Records from a collection:
-------

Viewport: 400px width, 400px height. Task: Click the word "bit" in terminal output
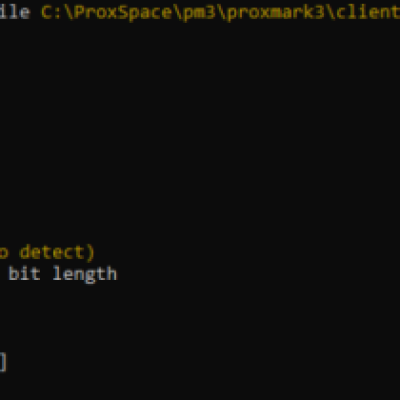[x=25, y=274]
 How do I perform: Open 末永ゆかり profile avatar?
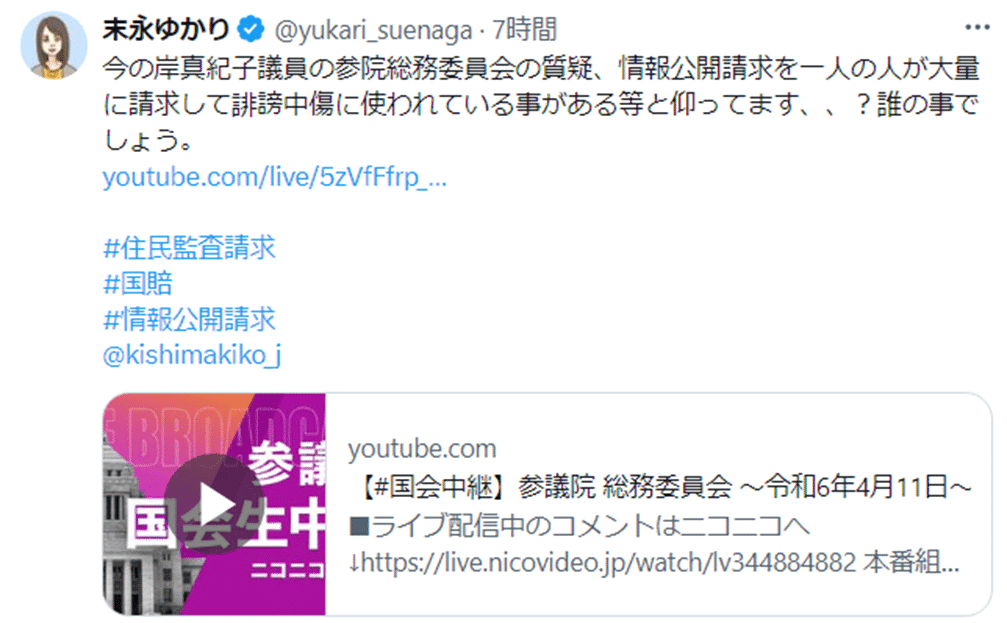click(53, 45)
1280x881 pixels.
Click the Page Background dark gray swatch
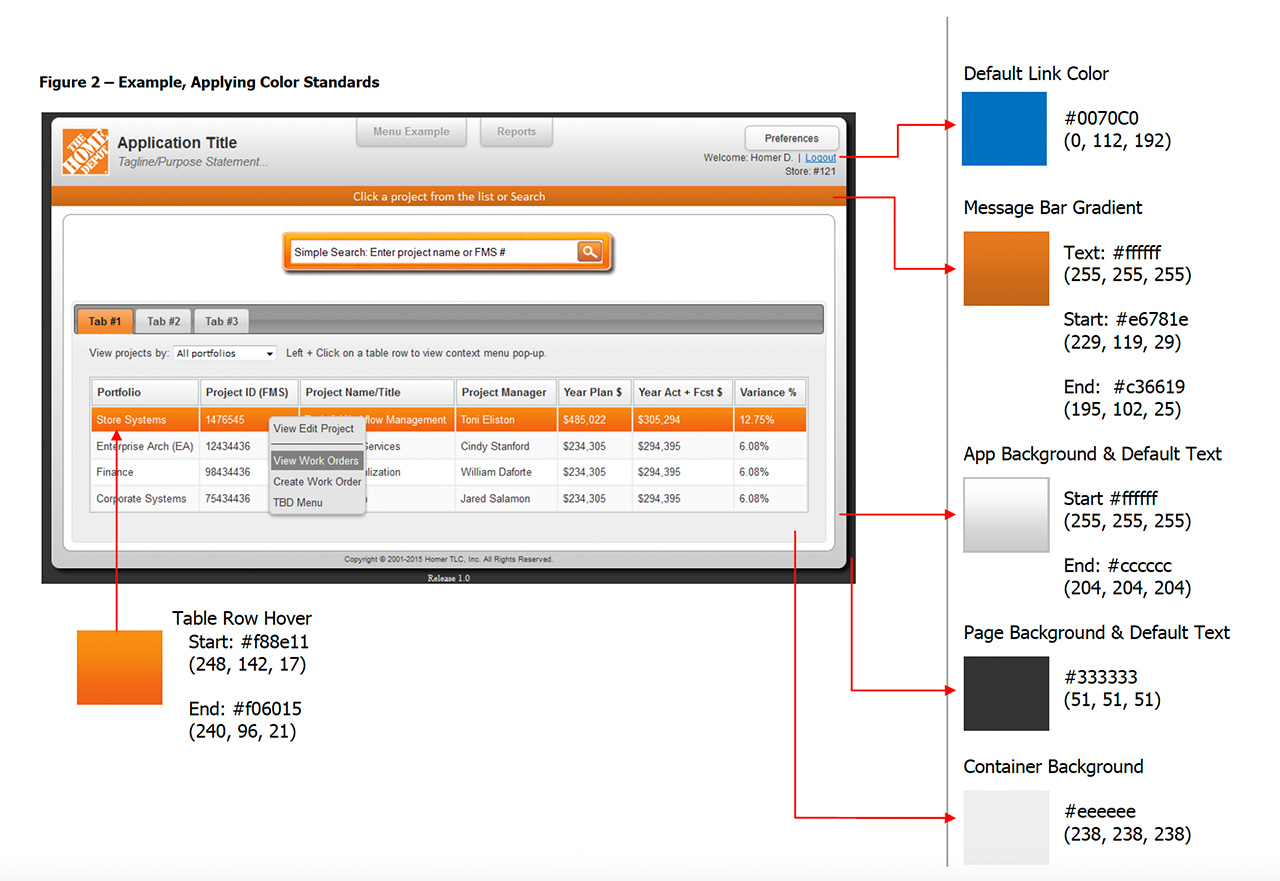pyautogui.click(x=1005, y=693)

-------

The task: Echo the lines above word for word, leaving out the pictures.

Written response:
Viewport: 400px width, 400px height. Task: Click the word "bit" in terminal output
[x=25, y=274]
 How do I perform: Open 末永ゆかり profile avatar?
click(53, 45)
1280x881 pixels.
Click the Page Background dark gray swatch
pyautogui.click(x=1005, y=693)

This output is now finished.